● Data
>>>>

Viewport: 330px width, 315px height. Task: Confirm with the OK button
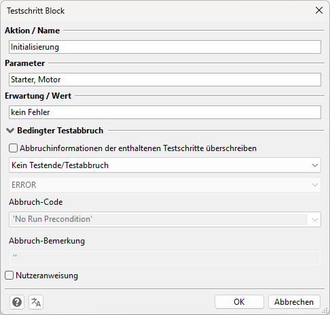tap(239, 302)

<<<<
>>>>

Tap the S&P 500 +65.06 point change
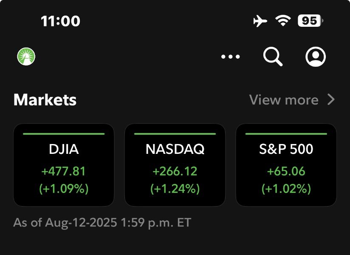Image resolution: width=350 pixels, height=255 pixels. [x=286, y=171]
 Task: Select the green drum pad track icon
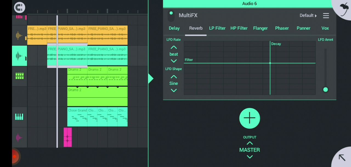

<<<<

● Problem requirements
Copy the rows from the line with "Viewport: 330px width, 315px" up to and including the line with "tap(239, 302)", swapping "Confirm" for "Acknowledge" and leaving everything else unchanged. Leave the pictures out of your answer.

● Task result
Viewport: 330px width, 315px height. Task: Acknowledge with the OK button
tap(239, 302)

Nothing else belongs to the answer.